━━━━━ Data for processing

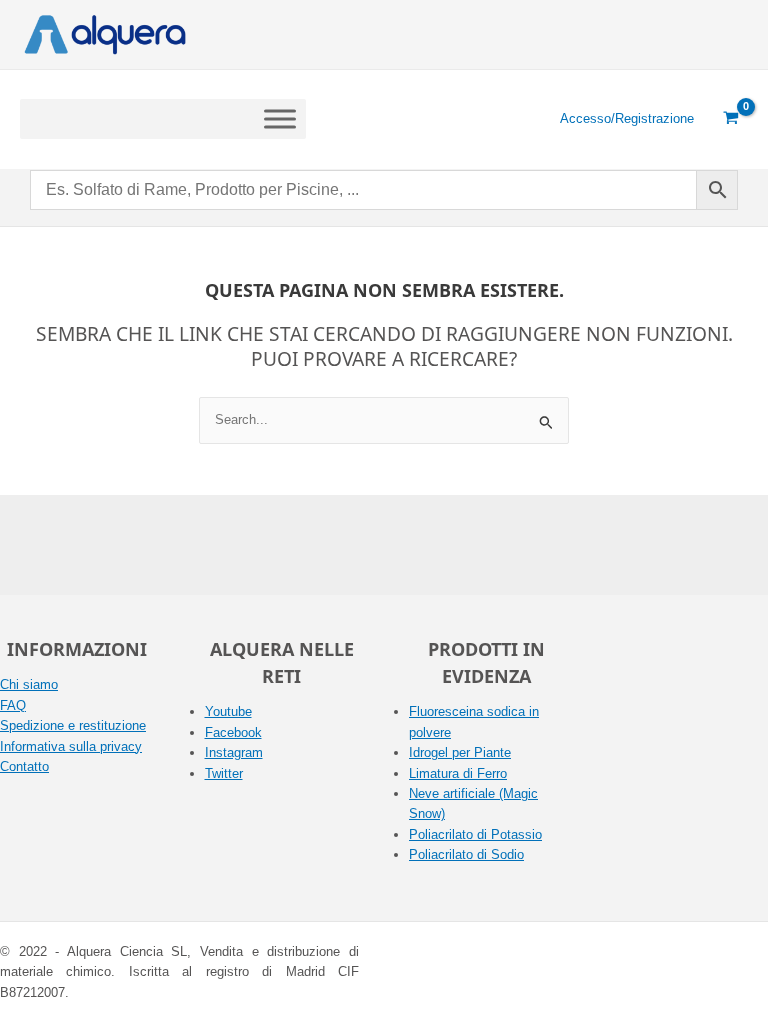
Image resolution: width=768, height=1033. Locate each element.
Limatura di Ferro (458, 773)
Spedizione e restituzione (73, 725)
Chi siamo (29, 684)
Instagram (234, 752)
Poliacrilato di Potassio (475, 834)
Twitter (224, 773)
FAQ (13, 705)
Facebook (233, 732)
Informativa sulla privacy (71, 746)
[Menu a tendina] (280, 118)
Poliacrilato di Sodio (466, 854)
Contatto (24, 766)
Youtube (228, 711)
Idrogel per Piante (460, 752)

━━━━━━━━━━
━━━━━ Data for processing

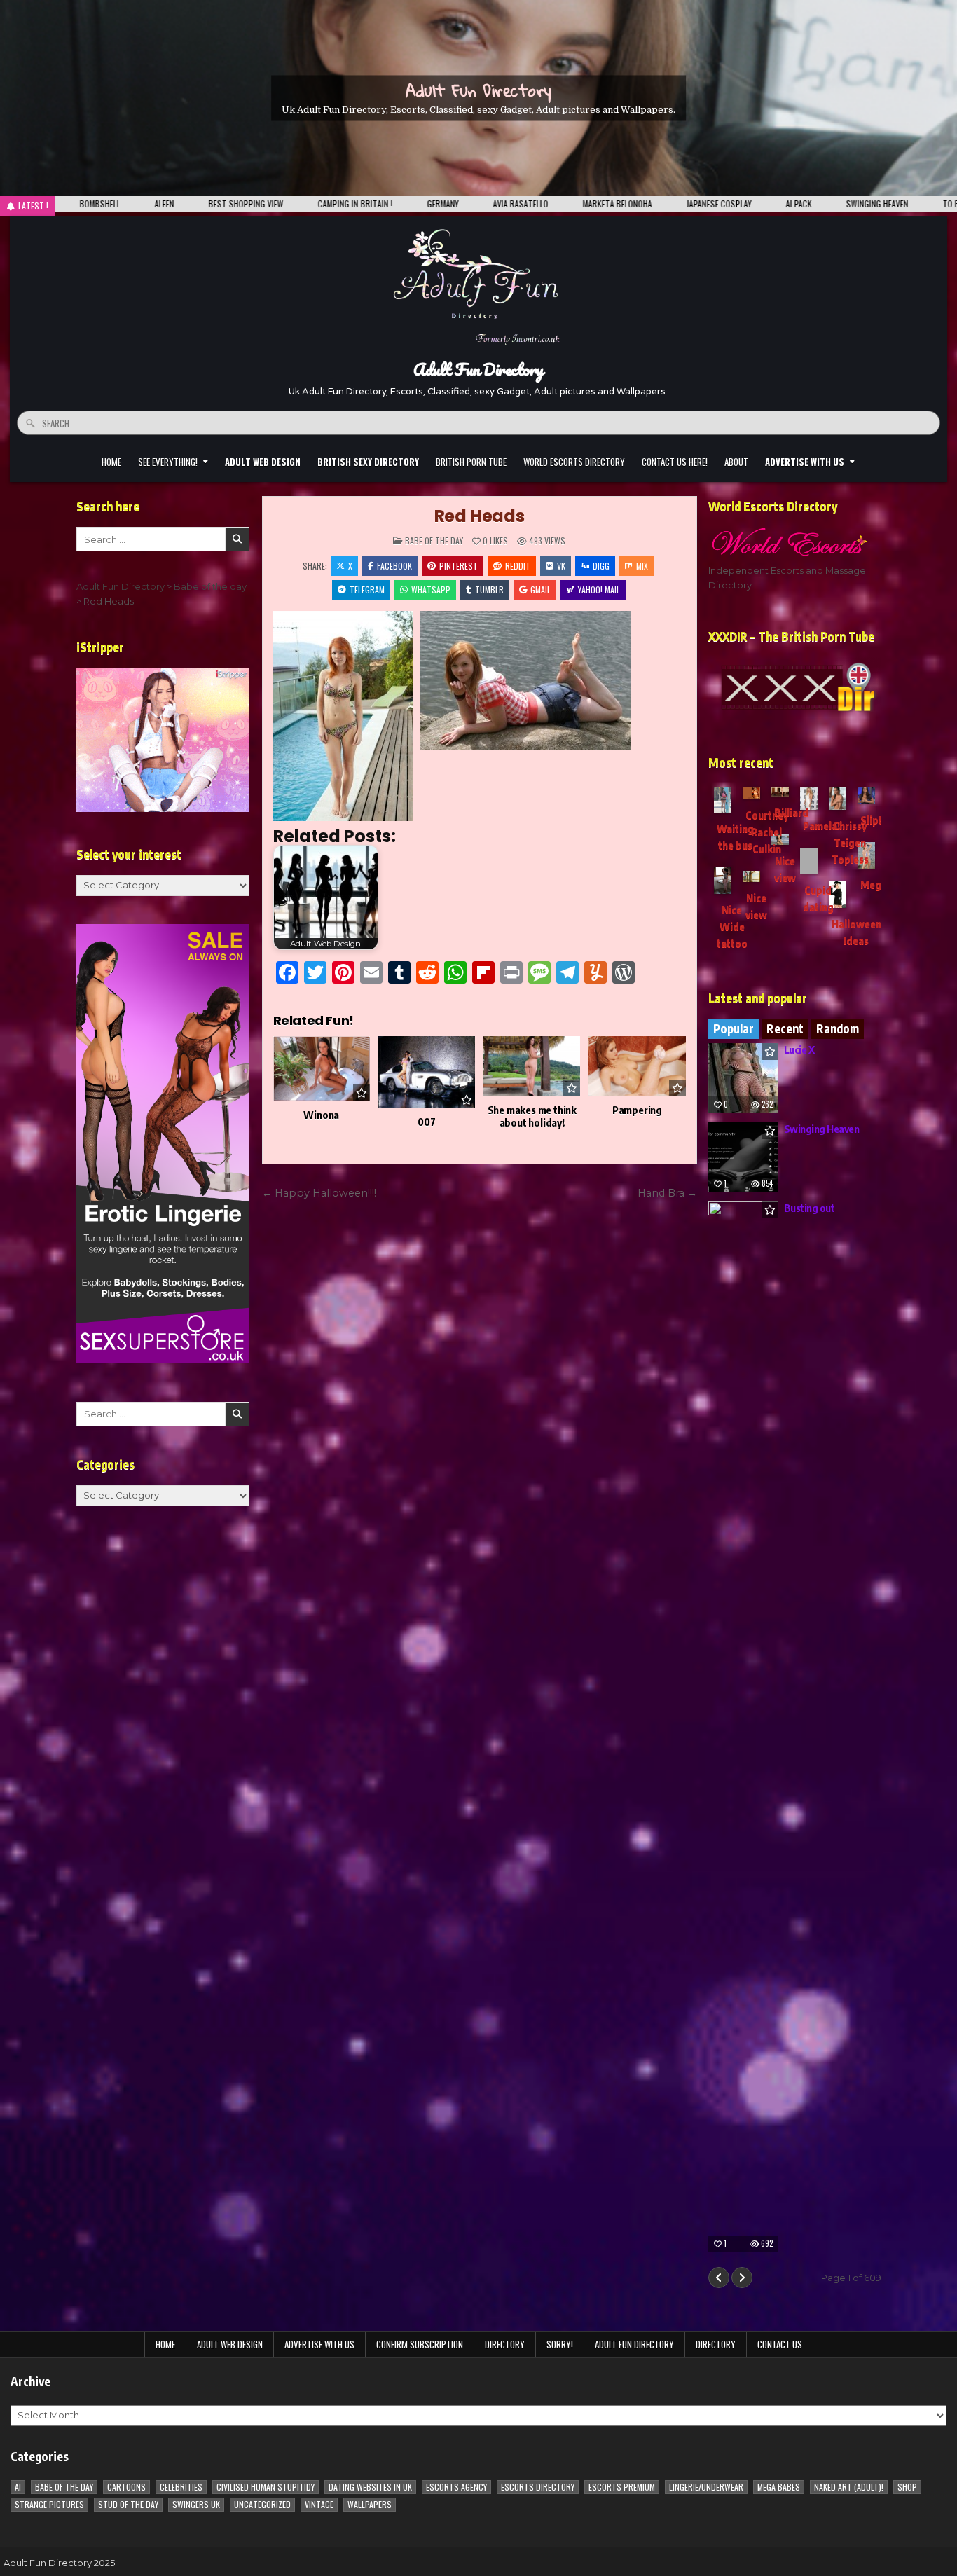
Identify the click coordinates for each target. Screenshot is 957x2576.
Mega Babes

━━━━━━━━━━

## Exercise
Please copy, exactly and with nothing else, the lines above beginning at the line that has "Image resolution: width=768, height=1033." and ending with the line that has "Facebook (233, 732)".

## Exercise output
Image resolution: width=768, height=1033. Locate each element.
Limatura di Ferro (458, 773)
Spedizione e restituzione (73, 725)
Chi siamo (29, 684)
Instagram (234, 752)
Poliacrilato di Potassio (475, 834)
Twitter (224, 773)
FAQ (13, 705)
Facebook (233, 732)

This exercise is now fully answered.